The speed of the transformation is striking. Google published its blog on 4 March. Several of the indicator-of-compromise URLs it referenced were still live, meaning the actual exploit code was accessible to anyone with the skill to retrieve it. Jailbreak developers, who spend their careers studying precisely the kind of iOS vulnerabilities Coruna chains together, began repurposing the code within hours. By the time Apple shipped its patches on 11 March, web-based jailbreak tools were already running.

There is something apt about where this code has ended up. Each actor in Coruna's chain of custody used the same capability for a different purpose. Surveillance operators installed monitoring implants. Russian operatives targeted Ukrainian web users. Chinese criminals injected hooks to siphon cryptocurrency. The jailbreakers are using it for something that resembles, in bare outline, the original capability stripped of its menace: running chosen software on hardware that Apple would prefer to keep locked down.

But the story does not close with Apple's belated patches or Williams's prison sentence or the jailbreakers' weekend project. Coruna's source code is public. Its techniques have been documented by GTIG, iVerify, and independent researchers in granular detail. The specific vulnerabilities it targeted are fixed, but the methods it pioneered for bypassing pointer authentication, escaping WebKit's sandbox, and escalating through the kernel are now reference material for anyone building the next generation of iOS attacks.

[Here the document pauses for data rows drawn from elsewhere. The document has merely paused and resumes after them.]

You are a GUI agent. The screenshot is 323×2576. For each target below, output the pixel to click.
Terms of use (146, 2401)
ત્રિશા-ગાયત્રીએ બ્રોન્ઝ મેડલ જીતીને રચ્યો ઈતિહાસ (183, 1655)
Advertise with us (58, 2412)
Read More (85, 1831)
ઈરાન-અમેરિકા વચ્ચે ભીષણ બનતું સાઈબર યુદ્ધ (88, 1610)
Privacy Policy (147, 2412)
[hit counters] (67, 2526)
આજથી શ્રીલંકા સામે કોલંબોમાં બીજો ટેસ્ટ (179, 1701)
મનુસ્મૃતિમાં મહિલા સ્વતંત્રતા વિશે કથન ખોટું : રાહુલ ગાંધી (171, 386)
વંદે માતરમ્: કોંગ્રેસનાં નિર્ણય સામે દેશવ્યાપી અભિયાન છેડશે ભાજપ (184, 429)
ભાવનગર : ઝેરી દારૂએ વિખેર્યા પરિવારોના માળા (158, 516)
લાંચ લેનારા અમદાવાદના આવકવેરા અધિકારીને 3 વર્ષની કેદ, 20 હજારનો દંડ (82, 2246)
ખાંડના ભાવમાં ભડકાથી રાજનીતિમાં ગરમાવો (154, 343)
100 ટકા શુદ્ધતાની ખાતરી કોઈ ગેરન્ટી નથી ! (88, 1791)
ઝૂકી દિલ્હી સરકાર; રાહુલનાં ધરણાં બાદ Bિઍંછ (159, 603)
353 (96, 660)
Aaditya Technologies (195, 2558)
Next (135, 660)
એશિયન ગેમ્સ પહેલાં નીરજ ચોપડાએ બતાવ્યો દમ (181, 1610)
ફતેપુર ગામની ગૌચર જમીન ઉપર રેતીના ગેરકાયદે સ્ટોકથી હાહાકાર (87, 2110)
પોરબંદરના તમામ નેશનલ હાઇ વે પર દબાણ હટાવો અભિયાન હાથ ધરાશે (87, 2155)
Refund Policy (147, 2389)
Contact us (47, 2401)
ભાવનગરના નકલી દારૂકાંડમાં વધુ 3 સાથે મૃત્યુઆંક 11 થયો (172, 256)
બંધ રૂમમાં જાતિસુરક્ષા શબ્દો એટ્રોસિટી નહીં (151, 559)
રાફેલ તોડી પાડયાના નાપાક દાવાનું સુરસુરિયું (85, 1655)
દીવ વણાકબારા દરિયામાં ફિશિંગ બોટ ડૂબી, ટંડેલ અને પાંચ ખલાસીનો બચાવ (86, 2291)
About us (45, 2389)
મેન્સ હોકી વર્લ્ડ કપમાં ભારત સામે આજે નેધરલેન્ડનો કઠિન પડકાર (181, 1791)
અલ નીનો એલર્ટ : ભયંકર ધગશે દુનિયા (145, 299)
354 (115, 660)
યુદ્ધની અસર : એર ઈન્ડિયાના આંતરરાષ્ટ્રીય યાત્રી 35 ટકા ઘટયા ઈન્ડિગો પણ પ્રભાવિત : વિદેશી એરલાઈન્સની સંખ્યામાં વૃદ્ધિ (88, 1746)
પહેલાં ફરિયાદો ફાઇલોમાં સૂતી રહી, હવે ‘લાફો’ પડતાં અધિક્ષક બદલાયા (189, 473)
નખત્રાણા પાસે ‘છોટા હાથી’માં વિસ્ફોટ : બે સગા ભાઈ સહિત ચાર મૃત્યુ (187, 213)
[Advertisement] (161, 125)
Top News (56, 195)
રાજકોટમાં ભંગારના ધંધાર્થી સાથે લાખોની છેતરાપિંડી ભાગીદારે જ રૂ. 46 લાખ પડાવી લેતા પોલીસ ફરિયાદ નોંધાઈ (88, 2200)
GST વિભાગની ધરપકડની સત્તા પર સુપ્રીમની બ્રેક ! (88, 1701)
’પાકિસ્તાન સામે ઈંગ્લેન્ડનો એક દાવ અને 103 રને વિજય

Google's researchers made the point explicitly. Multiple threat actors, they wrote, have acquired advanced exploitation techniques that can be reused and modified with newly identified vulnerabilities. What has proliferated is not just a set of bugs but a body of knowledge. Vulnerabilities can be patched. Techniques cannot be unlearned. And the distance between a published technique and a working exploit is, for the people who build these tools, shorter than anyone outside the field tends to appreciate.